Assim, importa ter em atenção que uma sociedade apática e letárgica é mais receptiva à persuasão, sendo a ausência de pensamento crítico e de reflexão o principal combustível dessa manipulação. Deste modo, a propaganda política destinada a uma cultura de massas distraída, desinteressada e pouco céptica triunfa e alcança os seus objectivos, cultivando o caminho para a ascensão do regime despótico. No seguimento desta reflexão, destaque-se a letargia patente na sociedade e questione-se, afinal, o que caracteriza esta sociedade letárgica e desinteressada. Huxley aponta o consumo acrítico de informação como um dos grandes problemas da cultura de massas que proporciona, então, a ascensão destes regimes.
Assim, as sociedades habituadas a consumirem informação regularmente de forma instantânea sem a analisarem vão perdendo a capacidade de pensamento crítico e autónomo, sendo constantemente bombardeadas por meios de entretenimento que as distraem. Na verdade trata-se de produção de massa, um efeito da própria cultura de massa, que contribui para a uniformização de pensamentos e hábitos, combatendo a individualidade. Naturalmente, beneficiando desta distracção e canalizando a ausência de espírito crítico, os líderes autoritários recorrem a um forte máquina de propaganda que se apoia no desenvolvimento técnico para difundir os seus ideais e controlar os indivíduos.
Mas não é só dos produtos técnicos que os regimes se aproveitam, estes também se socorrem em outra arma poderosa, a emoção, sendo esta uma das principais fontes de angariação de apoio das massas. A emoção que, por um lado, está subjacente nos discursos do líder e no seu comportamento e que, por outro, é despertada na plateia de ouvintes e espectadores, torna-os, no fundo, apenas receptores que vibram com essa emoção despoletada. Neste sentido, Hitler tornara-se uma referência com os seus discursos teatralizados em gesticulações, frases exaltadas e palavras intensas. A emoção transmitida através destes actos cativou a multidão de apoiantes do regime e mantiveram-no incólume até ao fim da II Guerra Mundial.

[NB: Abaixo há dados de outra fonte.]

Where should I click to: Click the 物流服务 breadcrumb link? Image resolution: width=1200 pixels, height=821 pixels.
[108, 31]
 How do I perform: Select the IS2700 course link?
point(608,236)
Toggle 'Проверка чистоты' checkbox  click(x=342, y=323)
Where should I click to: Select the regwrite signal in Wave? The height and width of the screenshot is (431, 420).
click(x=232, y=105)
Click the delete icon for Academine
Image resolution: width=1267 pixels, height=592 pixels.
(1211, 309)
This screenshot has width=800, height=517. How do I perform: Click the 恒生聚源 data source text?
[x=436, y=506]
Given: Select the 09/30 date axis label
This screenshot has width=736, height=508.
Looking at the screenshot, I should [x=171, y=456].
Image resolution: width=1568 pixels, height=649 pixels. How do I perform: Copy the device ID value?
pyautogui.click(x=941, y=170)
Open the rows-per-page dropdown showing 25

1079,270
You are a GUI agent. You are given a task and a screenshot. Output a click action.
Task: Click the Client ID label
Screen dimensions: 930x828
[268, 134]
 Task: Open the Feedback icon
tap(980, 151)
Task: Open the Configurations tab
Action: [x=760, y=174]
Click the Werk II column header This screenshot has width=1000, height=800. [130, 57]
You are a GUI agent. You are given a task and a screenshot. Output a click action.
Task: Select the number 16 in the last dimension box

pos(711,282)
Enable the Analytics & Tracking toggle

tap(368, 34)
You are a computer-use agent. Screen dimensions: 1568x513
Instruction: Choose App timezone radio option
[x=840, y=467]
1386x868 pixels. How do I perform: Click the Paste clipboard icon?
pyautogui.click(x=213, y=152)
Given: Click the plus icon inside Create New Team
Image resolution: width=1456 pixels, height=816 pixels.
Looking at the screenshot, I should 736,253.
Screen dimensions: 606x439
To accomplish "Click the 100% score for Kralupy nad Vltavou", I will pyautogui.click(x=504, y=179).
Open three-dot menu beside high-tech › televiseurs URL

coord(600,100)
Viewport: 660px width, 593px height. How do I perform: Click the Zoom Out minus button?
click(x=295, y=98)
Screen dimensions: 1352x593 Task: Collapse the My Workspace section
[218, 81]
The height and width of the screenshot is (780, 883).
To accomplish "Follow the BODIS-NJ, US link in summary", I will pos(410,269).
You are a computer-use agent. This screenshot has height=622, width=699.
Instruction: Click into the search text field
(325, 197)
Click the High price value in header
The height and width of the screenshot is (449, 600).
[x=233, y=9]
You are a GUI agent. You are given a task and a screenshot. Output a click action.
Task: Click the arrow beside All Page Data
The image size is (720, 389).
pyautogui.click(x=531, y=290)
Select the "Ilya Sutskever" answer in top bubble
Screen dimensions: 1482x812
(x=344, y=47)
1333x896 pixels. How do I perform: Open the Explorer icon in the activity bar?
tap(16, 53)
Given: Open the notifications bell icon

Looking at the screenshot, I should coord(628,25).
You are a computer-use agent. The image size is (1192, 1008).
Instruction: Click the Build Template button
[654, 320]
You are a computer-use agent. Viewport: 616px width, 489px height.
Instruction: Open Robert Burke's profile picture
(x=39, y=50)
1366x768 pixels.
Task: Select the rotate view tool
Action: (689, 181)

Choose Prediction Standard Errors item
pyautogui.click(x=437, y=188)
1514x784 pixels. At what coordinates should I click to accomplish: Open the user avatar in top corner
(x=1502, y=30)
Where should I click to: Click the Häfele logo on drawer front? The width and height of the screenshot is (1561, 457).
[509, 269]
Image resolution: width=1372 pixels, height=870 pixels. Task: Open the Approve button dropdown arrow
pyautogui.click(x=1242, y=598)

Em suma, Huxley alertara, há cerca de 60 anos, para o frígido mundo de repressão, controlo e sofrimento dos regimes ditatoriais, que já tinham assolado a Europa e que ameaçavam continuá-la a devastar. Este salientara que à semelhança dos negócios e do comércio, também no mundo político fora importante desenvolverem-se mecanismos que permitiram a aceitação de uma ideia. Para tal, utilizam-se estratégias e métodos, que ao longo dos anos, se demonstraram profícuos para a instauração dos regimes. Esta ideia não se revela tão irrisória como pode parecer, porque, de facto, as sociedades estão a tornar-se pouco reflexivas, deixando de ser necessário grandes métodos de violência para manter o controlo de massas. Perante a intensificação da propaganda e dos métodos de persuasão cabe ao indivíduo canalizar o seu espírito crítico e analítico para impedir a letargia ameaçadora.